→ WRITTEN EXERCISE: In the listing below, rewrite the stretch from the line containing "This screenshot has height=349, width=480." through the line containing "tap(663, 262)", changing "breadcrumb" to "path link" and leaving everything else as it is. Return only those lines.

→ Dataset rows:
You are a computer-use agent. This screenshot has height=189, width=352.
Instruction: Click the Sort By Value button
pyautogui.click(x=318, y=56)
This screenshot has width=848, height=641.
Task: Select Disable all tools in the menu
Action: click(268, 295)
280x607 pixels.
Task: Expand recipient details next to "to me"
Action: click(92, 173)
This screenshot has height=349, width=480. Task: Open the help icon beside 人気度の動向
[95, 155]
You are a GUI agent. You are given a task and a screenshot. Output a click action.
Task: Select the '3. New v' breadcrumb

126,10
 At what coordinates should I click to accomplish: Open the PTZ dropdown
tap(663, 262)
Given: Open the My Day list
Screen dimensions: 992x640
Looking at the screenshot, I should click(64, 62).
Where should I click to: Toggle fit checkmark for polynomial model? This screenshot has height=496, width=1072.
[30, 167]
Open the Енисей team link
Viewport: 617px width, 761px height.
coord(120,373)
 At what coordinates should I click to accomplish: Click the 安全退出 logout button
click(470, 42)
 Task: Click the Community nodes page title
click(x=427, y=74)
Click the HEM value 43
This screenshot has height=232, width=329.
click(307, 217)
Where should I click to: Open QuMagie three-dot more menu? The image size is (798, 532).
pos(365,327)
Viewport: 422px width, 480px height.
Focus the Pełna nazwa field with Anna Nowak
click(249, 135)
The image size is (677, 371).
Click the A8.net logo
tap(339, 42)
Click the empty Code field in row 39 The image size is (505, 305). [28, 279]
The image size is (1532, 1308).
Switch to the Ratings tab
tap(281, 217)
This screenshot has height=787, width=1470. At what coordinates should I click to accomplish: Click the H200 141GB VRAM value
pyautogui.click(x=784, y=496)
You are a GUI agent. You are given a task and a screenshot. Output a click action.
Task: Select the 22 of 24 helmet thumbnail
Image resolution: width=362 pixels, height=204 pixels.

→ WORKED SOLUTION:
This screenshot has height=349, width=480. Task: Open the help icon beside 人気度の動向
[95, 155]
You are a GUI agent. You are given a task and a screenshot. Output a click action.
Task: Select the '3. New v' path link

126,10
 At what coordinates should I click to accomplish: Open the PTZ dropdown
tap(663, 262)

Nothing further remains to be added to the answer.